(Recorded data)
►

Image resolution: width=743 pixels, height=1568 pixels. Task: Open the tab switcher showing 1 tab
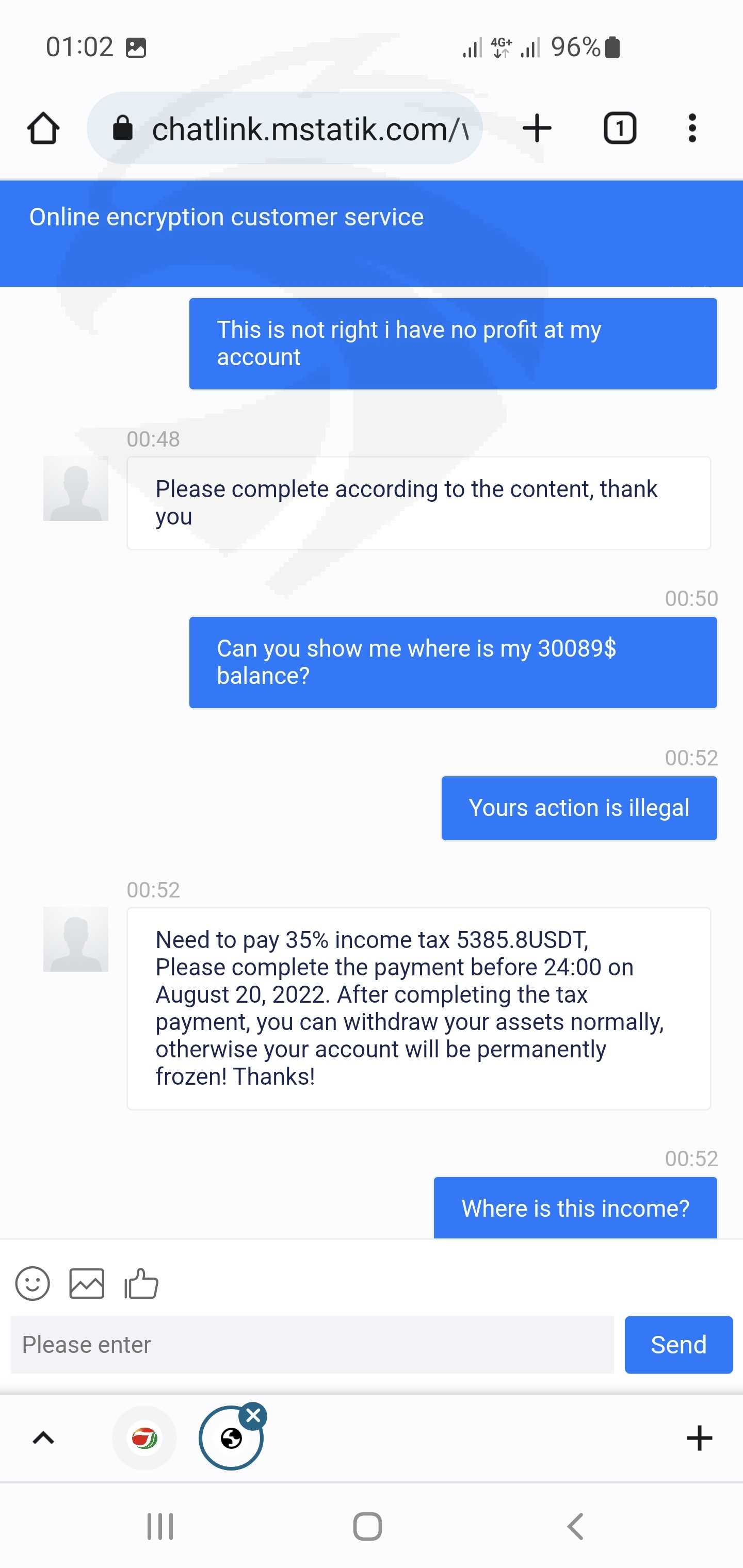coord(619,128)
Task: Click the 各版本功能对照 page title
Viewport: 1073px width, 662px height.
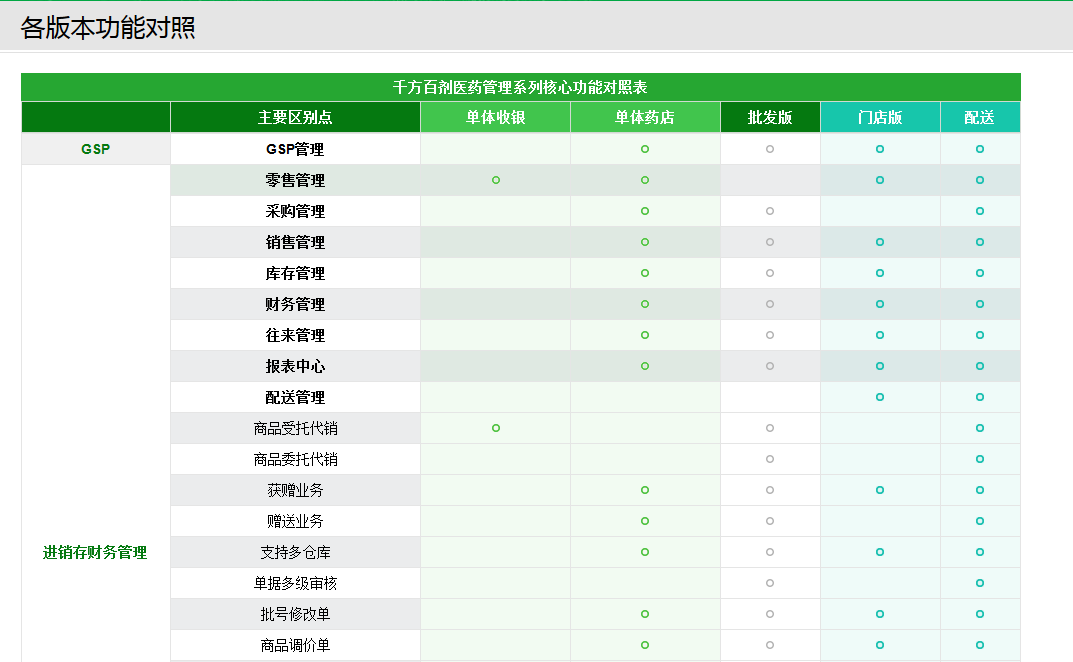Action: pyautogui.click(x=110, y=29)
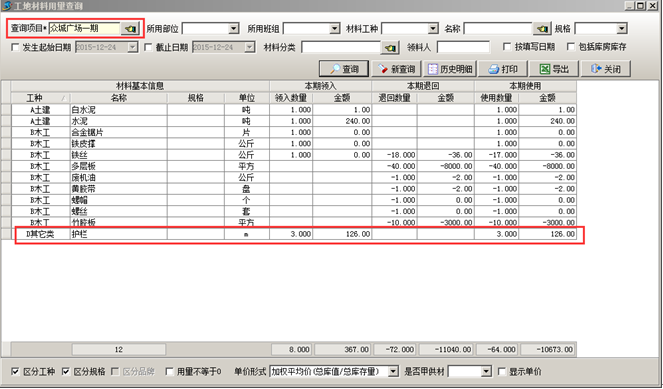This screenshot has width=663, height=389.
Task: Tick the 显示单价 checkbox
Action: point(502,371)
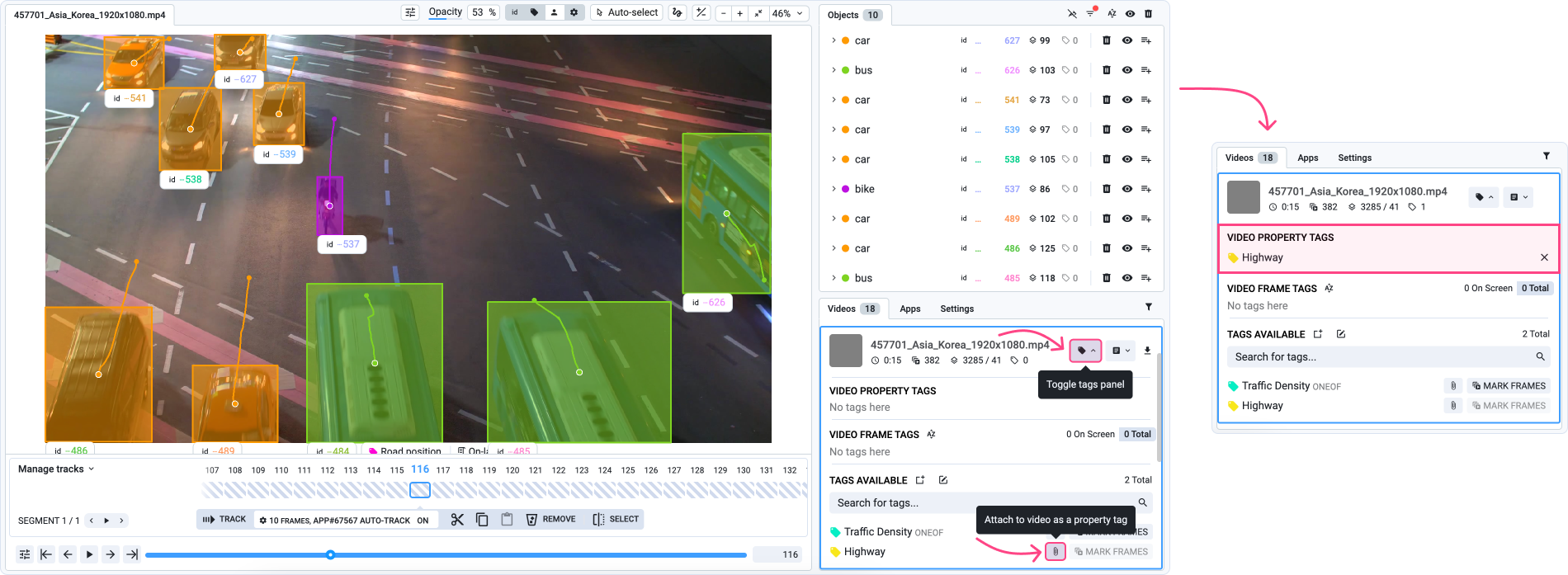
Task: Click the Auto-select button in top toolbar
Action: (626, 13)
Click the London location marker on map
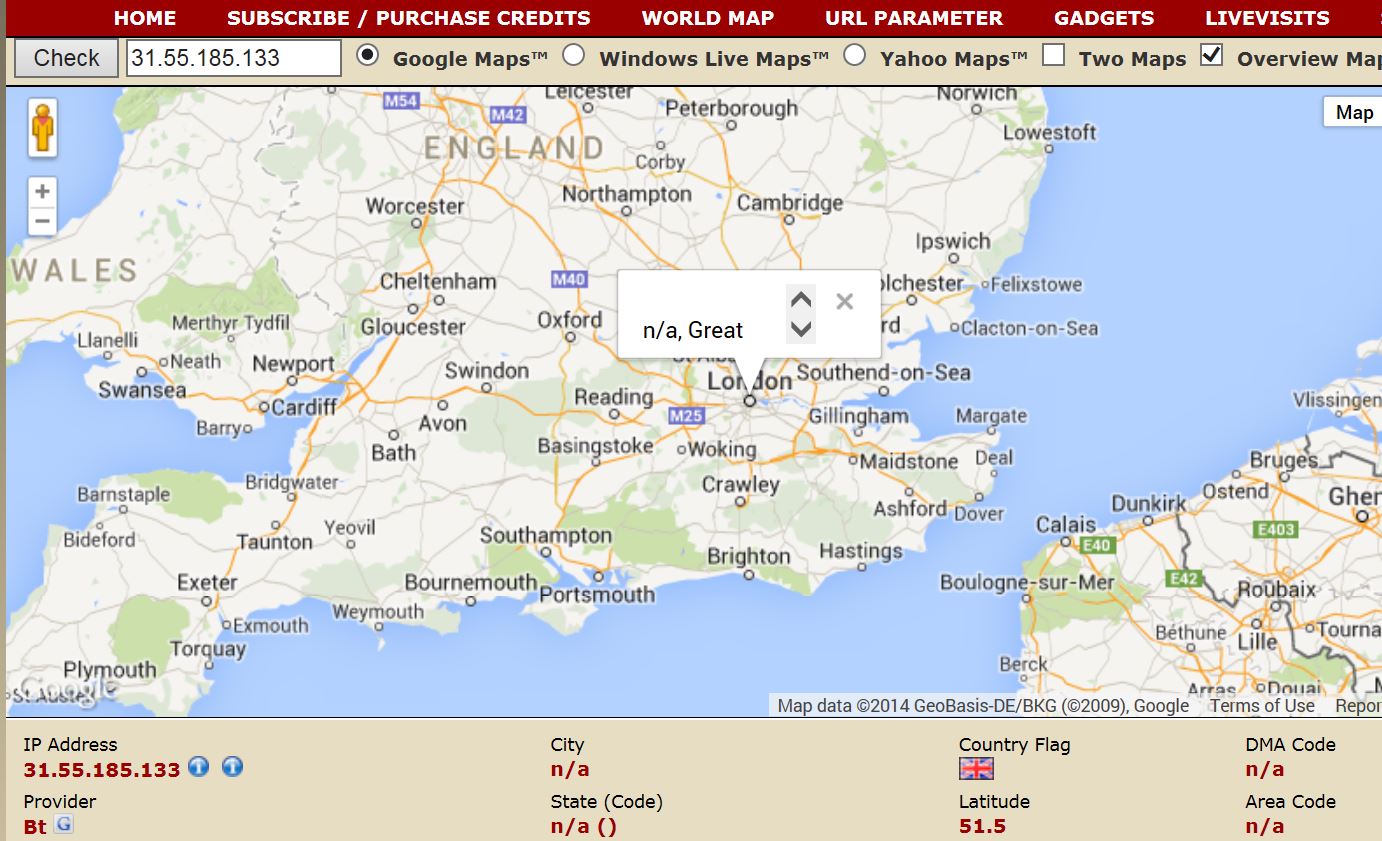 tap(749, 400)
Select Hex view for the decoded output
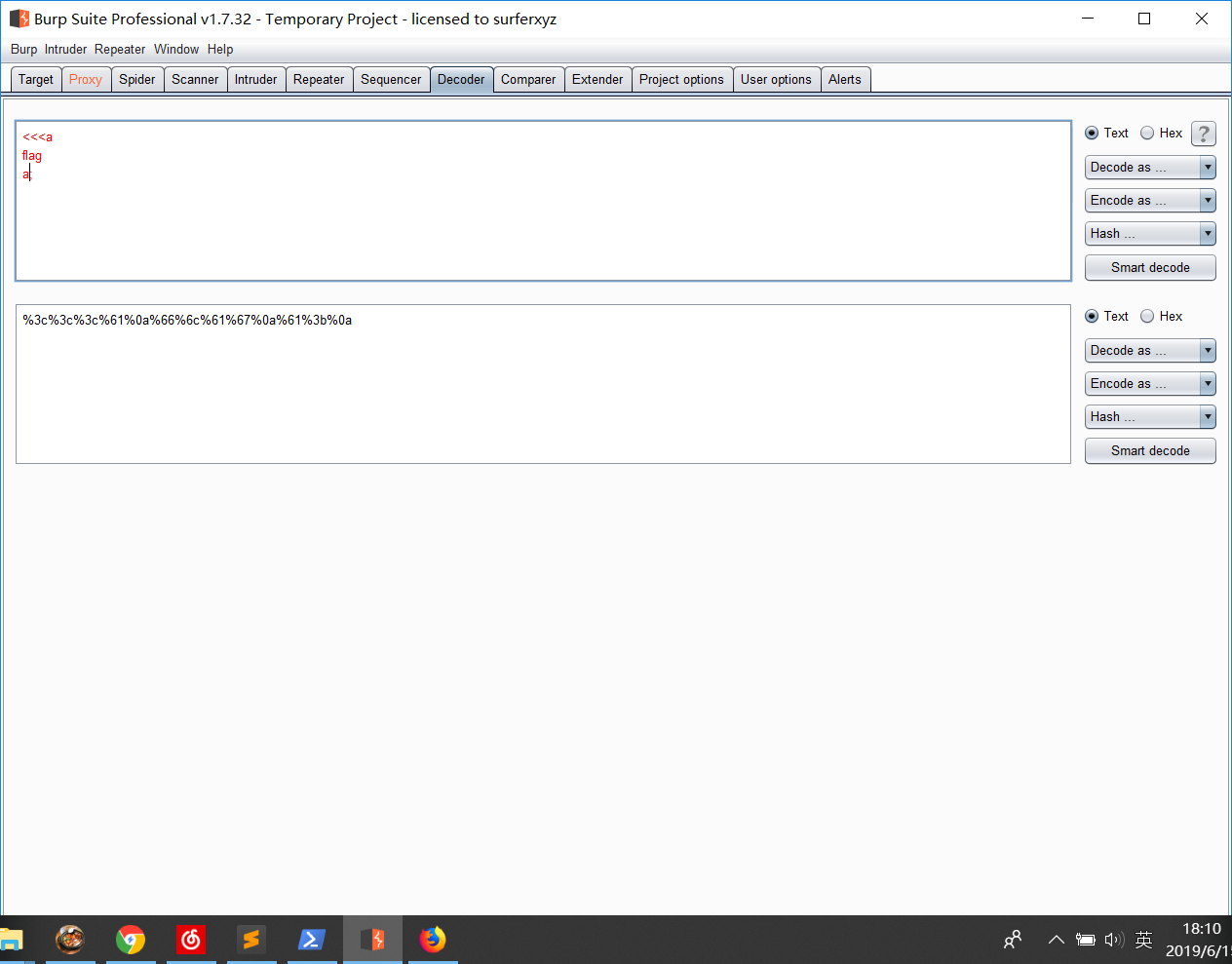 [1146, 316]
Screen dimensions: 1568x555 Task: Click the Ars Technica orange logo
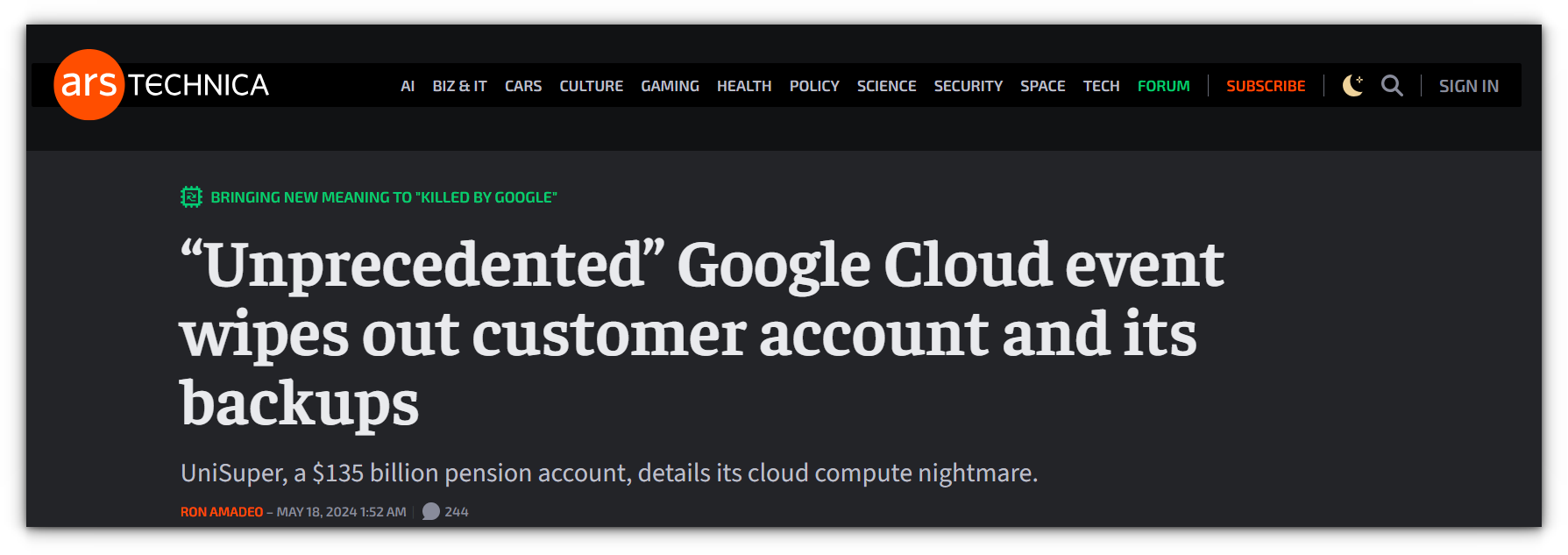click(89, 85)
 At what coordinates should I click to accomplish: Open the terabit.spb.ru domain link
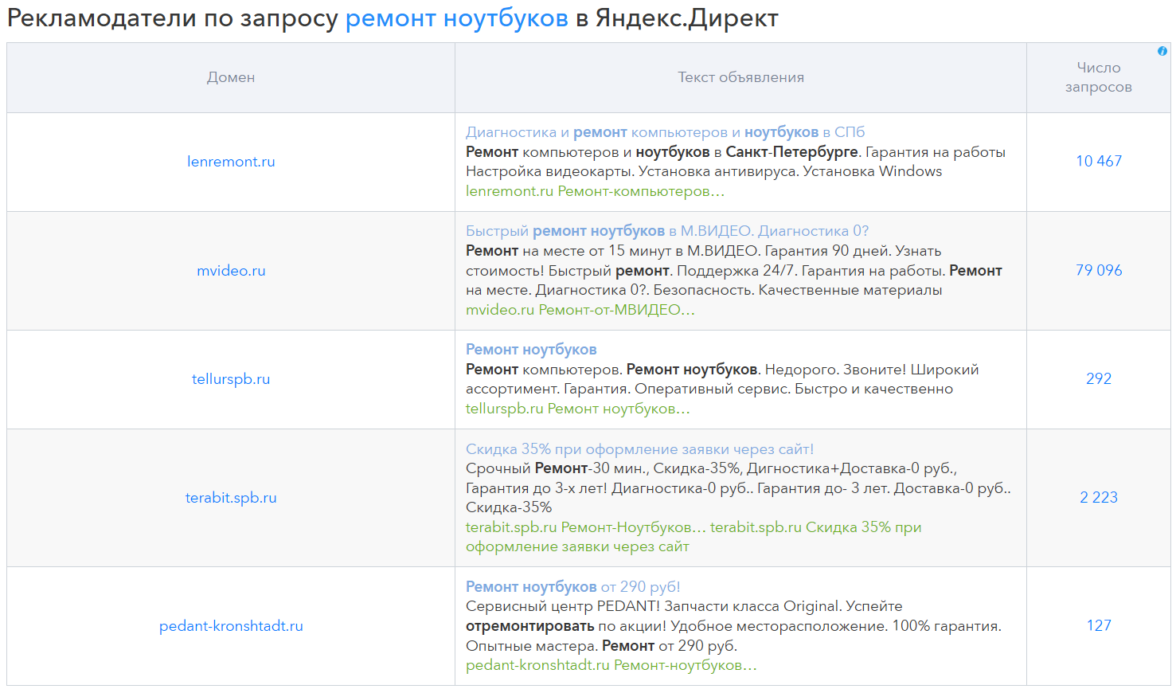[231, 497]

◄

With the pictures left out, give again exactly the lines from the one with "Screen dimensions: 1568x555" through the end of the data, both included.

Result of the task |
Screen dimensions: 1568x555 Task: Click the Ars Technica orange logo
click(89, 85)
 At what coordinates should I click to accomplish: Open the terabit.spb.ru domain link
[231, 497]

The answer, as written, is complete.